## [TASKS AND EXERCISES]
A. In the VKH disease passage, take the part that opens with the words containing "The believed cause" and closes with "of the abdomen.", and rewrite it with "melanocytes" substituted for "melanin pigment cells".
B. According to the VKH disease passage, why could paraneoplastic syndrome not be ruled out as a possible cause in the present case?

## [SUPPLIED PASSAGE]
== Segment start ==

The believed cause of VKH disease is an autoimmune disease against melanin pigment cells [8]. The disease is caused by an attack on melanin pigment cells, resulting in inflammation of melanin-rich tissues, such as the eyes, ears, meninges, skin, and hair. The immune response to melanin pigment cells is of unknown cause, but is suggested to be related to histocompatibility antigens in leukocytes [8]. Our patient had HLA-DR4, which was a likely predisposition to the development of autoimmune diseases, including VKH disease. One year after Hodgkin lymphoma treatment had been completed, multiple vitiligo appeared on the skin of the abdomen.

Possible causes of the development of VKH disease, other than autoimmune diseases, include paraneoplastic syndrome, masquerade syndrome, infection, and drug-related causes [9]. In the present case, paraneoplastic syndrome could not be ruled out as a possible cause because serum autoantibody testing for retinal antibodies was not performed. Masquerade syndrome is a common term used when the symptoms and findings of the underlying disease are similar to those of other diseases, meaning that the underlying disease is hidden under a mask. The most common causative diseases of uveitis masquerade syndrome are primary intraocular lymphoma [3, 10, 11]. The intraocular lymphomas most often reported are non-Hodgkin lymphomas of histologic type large B-cell lymphoma. The present patient had a Hodgkin lymphoma (nodular lymphocyte predominant type) of the left inguinal region, without findings to suggest bilateral intraocular or central nervous system metastasis. Vitreous opacity and subretinal exudative lesions seen in intraocular lymphomas were not observed. Although vitrectomy and the collection of tumor cells are required to diagnose intraocular lymphoma, we considered the possibility of this disease in our case to be low. Moreover, known causes of VKH disease include such infections as human papilloma virus, bacteria, fungi, cytomegalovirus, and toxoplasma [3], but none of them were detected in the patient. The patient had previously been infected with Epstein-Barr virus, but no evidence of viral reactivation was found during chemotherapy. Furthermore, although drug-related uveitis can be caused by immune checkpoint inhibitors [12], uveitis has not been reported to be caused by any of the antitumor medications administered to patients before VKH disease develops.

== Segment end ==

## [SUPPLIED MATERIAL]
== Segment start ==

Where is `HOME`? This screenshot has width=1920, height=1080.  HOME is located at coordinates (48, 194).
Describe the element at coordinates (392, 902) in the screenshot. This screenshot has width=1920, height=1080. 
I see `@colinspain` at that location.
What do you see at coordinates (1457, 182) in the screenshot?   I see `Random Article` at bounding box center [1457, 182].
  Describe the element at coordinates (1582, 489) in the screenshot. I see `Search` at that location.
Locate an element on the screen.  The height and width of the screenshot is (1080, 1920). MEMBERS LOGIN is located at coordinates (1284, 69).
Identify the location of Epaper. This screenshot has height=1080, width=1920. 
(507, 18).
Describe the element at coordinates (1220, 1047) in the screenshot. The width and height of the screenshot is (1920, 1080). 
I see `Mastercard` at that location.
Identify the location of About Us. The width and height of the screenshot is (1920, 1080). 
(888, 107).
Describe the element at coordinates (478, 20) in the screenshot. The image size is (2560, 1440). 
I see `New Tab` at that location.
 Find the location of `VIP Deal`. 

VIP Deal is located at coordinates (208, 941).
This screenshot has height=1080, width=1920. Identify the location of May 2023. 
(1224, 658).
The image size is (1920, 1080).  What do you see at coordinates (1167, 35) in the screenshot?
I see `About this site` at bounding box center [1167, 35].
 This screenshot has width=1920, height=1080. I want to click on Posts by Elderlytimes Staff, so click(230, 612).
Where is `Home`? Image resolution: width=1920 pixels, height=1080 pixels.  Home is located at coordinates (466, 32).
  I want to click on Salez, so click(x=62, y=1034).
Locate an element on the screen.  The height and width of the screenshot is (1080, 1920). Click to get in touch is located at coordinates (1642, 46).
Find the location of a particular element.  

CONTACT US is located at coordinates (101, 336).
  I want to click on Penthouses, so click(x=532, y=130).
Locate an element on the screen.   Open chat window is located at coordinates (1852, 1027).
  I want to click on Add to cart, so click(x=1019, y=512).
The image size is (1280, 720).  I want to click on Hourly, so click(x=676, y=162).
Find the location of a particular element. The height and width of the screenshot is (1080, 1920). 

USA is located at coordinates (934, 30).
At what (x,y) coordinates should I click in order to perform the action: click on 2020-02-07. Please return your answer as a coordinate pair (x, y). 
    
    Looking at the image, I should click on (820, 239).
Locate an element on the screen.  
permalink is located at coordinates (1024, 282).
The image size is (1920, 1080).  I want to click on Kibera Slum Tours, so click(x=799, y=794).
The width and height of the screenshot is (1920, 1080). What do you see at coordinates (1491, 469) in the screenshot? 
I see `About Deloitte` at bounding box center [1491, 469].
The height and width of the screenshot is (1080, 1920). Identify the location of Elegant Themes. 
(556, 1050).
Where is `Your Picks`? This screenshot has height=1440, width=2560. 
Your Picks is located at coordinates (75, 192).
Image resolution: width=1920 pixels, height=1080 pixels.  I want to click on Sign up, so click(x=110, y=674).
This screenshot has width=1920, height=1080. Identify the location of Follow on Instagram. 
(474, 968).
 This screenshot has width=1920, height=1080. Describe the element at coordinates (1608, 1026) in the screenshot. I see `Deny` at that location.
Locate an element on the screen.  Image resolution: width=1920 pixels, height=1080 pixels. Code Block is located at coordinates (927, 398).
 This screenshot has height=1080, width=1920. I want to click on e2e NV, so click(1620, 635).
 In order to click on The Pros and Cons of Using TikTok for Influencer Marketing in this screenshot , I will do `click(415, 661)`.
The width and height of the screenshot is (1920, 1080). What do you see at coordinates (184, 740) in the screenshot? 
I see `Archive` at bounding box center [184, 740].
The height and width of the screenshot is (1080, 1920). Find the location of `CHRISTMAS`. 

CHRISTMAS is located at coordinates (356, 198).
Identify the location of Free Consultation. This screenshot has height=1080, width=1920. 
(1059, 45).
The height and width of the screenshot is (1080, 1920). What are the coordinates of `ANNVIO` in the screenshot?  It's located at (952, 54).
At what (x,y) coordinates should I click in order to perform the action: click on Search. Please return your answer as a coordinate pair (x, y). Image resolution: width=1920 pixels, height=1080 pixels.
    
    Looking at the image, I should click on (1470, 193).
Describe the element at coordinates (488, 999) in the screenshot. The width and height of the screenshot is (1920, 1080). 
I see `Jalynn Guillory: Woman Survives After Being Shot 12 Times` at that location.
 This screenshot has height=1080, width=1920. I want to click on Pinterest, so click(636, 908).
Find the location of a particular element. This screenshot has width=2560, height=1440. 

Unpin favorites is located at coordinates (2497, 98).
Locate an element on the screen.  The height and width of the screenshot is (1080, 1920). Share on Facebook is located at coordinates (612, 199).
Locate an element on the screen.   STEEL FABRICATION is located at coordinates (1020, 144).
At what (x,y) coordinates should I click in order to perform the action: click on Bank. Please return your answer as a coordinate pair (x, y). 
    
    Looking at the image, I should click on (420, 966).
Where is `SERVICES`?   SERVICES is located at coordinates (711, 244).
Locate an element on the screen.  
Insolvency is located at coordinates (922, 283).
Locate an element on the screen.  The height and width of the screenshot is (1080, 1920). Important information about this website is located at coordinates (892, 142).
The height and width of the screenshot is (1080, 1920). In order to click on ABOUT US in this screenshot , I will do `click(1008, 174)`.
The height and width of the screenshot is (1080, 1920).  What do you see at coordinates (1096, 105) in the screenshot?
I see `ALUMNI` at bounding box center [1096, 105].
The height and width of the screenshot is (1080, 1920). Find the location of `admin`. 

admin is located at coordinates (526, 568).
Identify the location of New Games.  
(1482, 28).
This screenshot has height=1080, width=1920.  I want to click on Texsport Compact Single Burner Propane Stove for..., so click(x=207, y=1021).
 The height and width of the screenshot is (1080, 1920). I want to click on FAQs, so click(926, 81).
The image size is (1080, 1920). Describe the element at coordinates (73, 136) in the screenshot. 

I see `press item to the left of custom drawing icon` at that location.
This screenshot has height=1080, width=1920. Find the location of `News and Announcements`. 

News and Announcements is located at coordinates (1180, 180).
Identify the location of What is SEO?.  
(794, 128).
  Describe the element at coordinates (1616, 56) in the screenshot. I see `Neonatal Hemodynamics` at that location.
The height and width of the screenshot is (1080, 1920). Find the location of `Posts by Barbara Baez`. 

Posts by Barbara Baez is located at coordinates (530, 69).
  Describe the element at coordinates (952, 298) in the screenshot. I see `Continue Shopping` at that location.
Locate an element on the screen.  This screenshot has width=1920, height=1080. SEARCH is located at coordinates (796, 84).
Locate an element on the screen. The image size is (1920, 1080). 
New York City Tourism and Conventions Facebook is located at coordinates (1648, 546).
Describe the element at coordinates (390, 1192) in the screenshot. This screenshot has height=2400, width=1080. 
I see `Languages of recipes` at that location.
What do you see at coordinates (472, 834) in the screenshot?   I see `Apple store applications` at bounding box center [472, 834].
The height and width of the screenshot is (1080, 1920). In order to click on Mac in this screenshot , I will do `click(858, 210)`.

== Segment end ==

## [ANSWERS BY TASK]
A.
The believed cause of VKH disease is an autoimmune disease against melanocytes [8]. The disease is caused by an attack on melanocytes, resulting in inflammation of melanin-rich tissues, such as the eyes, ears, meninges, skin, and hair. The immune response to melanocytes is of unknown cause, but is suggested to be related to histocompatibility antigens in leukocytes [8]. Our patient had HLA-DR4, which was a likely predisposition to the development of autoimmune diseases, including VKH disease. One year after Hodgkin lymphoma treatment had been completed, multiple vitiligo appeared on the skin of the abdomen.

B. Paraneoplastic syndrome could not be ruled out because serum autoantibody testing for retinal antibodies was not performed.